What Are CAM Costs and What Do They Include?
Navigate the complexities of Common Area Maintenance (CAM) costs. Gain essential insight into these core commercial property expenses.
Navigate the complexities of Common Area Maintenance (CAM) costs. Gain essential insight into these core commercial property expenses.
Common Area Maintenance (CAM) costs are a standard element within commercial real estate leases. These costs cover expenses for the upkeep and operation of spaces used by multiple tenants. Understanding these charges is fundamental for any entity leasing commercial property, as they form a significant part of the financial commitment beyond base rent.
Common Area Maintenance, or CAM, refers to expenses for operating, maintaining, and repairing shared spaces within a commercial property. These areas are accessible and beneficial to all tenants in a building or complex, such as lobbies, hallways, elevators, parking lots, and landscaping. The purpose of CAM charges is to distribute the costs of keeping these shared facilities functional, safe, and appealing among all tenants. This helps preserve the property’s overall condition.

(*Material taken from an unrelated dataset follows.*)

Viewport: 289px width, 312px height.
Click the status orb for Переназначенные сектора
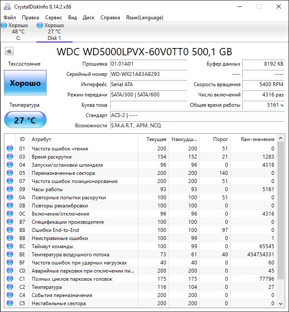[10, 173]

These costs are an additional payment made by tenants, separate from their base rent. CAM charges allow property owners to be reimbursed for expenses related to managing and maintaining the property. The exact scope of common areas and their associated maintenance costs is defined within each specific lease agreement.
The specific expenses categorized as CAM costs vary significantly based on the commercial lease agreement and property type. CAM charges encompass a wide array of expenses necessary for the upkeep and operation of shared facilities. These often include utilities for common areas, such as electricity, water, and gas used in shared lobbies or restrooms. Janitorial services for common areas, landscaping, and grounds maintenance are also routinely covered.
Further typical inclusions involve snow removal, security services, and the maintenance and repair of shared structural elements like roofs or foundations. Mechanical systems serving common areas, such as HVAC systems and elevators, also fall under CAM expenses. Property management fees and administrative expenses related to the common areas are frequently passed through to tenants. Some leases may also include property taxes and insurance premiums that apply to the common areas of the property.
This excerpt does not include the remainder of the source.